■ **Given information**
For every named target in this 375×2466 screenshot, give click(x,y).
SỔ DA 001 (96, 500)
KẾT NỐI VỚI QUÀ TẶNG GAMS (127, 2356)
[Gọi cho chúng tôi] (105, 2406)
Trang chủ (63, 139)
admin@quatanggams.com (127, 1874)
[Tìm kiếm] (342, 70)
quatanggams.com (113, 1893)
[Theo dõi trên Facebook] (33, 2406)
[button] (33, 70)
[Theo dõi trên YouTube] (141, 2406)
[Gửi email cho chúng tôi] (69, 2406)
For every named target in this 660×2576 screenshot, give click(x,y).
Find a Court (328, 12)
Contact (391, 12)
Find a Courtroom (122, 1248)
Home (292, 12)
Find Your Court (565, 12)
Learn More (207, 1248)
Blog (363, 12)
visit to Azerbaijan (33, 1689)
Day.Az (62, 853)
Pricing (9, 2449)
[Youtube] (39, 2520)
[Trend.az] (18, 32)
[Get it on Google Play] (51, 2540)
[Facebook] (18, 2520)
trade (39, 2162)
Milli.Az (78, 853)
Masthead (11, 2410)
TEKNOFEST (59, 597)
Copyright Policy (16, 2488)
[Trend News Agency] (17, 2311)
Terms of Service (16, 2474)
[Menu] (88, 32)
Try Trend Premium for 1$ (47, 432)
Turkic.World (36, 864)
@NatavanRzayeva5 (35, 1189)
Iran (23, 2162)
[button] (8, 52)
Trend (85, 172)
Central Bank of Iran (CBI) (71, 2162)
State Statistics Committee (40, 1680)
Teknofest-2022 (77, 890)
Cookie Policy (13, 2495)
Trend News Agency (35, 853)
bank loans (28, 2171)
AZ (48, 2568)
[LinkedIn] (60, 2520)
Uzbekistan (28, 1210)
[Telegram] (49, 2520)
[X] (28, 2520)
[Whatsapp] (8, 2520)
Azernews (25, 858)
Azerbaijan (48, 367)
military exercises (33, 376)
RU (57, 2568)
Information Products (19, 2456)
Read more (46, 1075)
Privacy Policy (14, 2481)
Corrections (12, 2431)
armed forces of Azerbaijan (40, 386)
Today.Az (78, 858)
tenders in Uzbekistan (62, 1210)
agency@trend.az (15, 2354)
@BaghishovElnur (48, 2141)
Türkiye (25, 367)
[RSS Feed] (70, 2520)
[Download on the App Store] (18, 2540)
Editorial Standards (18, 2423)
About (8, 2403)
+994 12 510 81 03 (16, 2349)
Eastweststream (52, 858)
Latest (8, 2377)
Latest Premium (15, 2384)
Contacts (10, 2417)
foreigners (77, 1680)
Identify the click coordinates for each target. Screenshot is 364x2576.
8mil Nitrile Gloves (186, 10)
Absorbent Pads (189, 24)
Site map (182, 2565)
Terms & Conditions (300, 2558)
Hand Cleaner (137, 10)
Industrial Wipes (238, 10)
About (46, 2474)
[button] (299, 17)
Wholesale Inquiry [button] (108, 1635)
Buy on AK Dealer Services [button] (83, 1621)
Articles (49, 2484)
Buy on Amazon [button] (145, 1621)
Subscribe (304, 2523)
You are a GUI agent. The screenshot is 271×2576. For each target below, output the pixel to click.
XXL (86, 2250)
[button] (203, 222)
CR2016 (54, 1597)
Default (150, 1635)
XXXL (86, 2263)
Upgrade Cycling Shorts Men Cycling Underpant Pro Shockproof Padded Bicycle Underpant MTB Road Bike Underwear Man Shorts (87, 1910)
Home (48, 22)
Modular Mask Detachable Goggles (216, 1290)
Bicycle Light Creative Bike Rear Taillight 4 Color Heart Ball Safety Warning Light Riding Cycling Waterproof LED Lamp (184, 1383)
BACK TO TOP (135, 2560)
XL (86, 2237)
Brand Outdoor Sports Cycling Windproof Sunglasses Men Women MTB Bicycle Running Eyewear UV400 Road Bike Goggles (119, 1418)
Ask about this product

■ **Task directions**
Print the records above exactly as written.

■ **Response for this exercise**
For every named target in this 375×2466 screenshot, give click(x,y).
SỔ DA 001 (96, 500)
KẾT NỐI VỚI QUÀ TẶNG GAMS (127, 2356)
[Gọi cho chúng tôi] (105, 2406)
Trang chủ (63, 139)
admin@quatanggams.com (127, 1874)
[Tìm kiếm] (342, 70)
quatanggams.com (113, 1893)
[Theo dõi trên Facebook] (33, 2406)
[button] (33, 70)
[Theo dõi trên YouTube] (141, 2406)
[Gửi email cho chúng tôi] (69, 2406)
For every named target in this 660×2576 screenshot, give click(x,y).
Find a Court (328, 12)
Contact (391, 12)
Find a Courtroom (122, 1248)
Home (292, 12)
Find Your Court (565, 12)
Learn More (207, 1248)
Blog (363, 12)
visit to Azerbaijan (33, 1689)
Day.Az (62, 853)
Pricing (9, 2449)
[Youtube] (39, 2520)
[Trend.az] (18, 32)
[Get it on Google Play] (51, 2540)
[Facebook] (18, 2520)
trade (39, 2162)
Milli.Az (78, 853)
Masthead (11, 2410)
TEKNOFEST (59, 597)
Copyright Policy (16, 2488)
[Trend News Agency] (17, 2311)
Terms of Service (16, 2474)
[Menu] (88, 32)
Try Trend Premium for 1$ (47, 432)
Turkic.World (36, 864)
@NatavanRzayeva5 (35, 1189)
Iran (23, 2162)
[button] (8, 52)
Trend (85, 172)
Central Bank of Iran (CBI) (71, 2162)
State Statistics Committee (40, 1680)
Teknofest-2022 (77, 890)
Cookie Policy (13, 2495)
Trend News Agency (35, 853)
bank loans (28, 2171)
AZ (48, 2568)
[LinkedIn] (60, 2520)
Uzbekistan (28, 1210)
[Telegram] (49, 2520)
[X] (28, 2520)
[Whatsapp] (8, 2520)
Azernews (25, 858)
Azerbaijan (48, 367)
military exercises (33, 376)
RU (57, 2568)
Information Products (19, 2456)
Read more (46, 1075)
Privacy Policy (14, 2481)
Corrections (12, 2431)
armed forces of Azerbaijan (40, 386)
Today.Az (78, 858)
tenders in Uzbekistan (62, 1210)
agency@trend.az (15, 2354)
@BaghishovElnur (48, 2141)
Türkiye (25, 367)
[RSS Feed] (70, 2520)
[Download on the App Store] (18, 2540)
Editorial Standards (18, 2423)
About (8, 2403)
+994 12 510 81 03 (16, 2349)
Eastweststream (52, 858)
Latest (8, 2377)
Latest Premium (15, 2384)
Contacts (10, 2417)
foreigners (77, 1680)
Identify the click coordinates for each target. Screenshot is 364x2576.
8mil Nitrile Gloves (186, 10)
Absorbent Pads (189, 24)
Site map (182, 2565)
Terms & Conditions (300, 2558)
Hand Cleaner (137, 10)
Industrial Wipes (238, 10)
About (46, 2474)
[button] (299, 17)
Wholesale Inquiry [button] (108, 1635)
Buy on AK Dealer Services [button] (83, 1621)
Articles (49, 2484)
Buy on Amazon [button] (145, 1621)
Subscribe (304, 2523)
You are a GUI agent. The screenshot is 271×2576. For each target below, output the pixel to click.
XXL (86, 2250)
[button] (203, 222)
CR2016 (54, 1597)
Default (150, 1635)
XXXL (86, 2263)
Upgrade Cycling Shorts Men Cycling Underpant Pro Shockproof Padded Bicycle Underpant MTB Road Bike Underwear Man Shorts (87, 1910)
Home (48, 22)
Modular Mask Detachable Goggles (216, 1290)
Bicycle Light Creative Bike Rear Taillight 4 Color Heart Ball Safety Warning Light Riding Cycling Waterproof LED Lamp (184, 1383)
BACK TO TOP (135, 2560)
XL (86, 2237)
Brand Outdoor Sports Cycling Windproof Sunglasses Men Women MTB Bicycle Running Eyewear UV400 Road Bike Goggles (119, 1418)
Ask about this product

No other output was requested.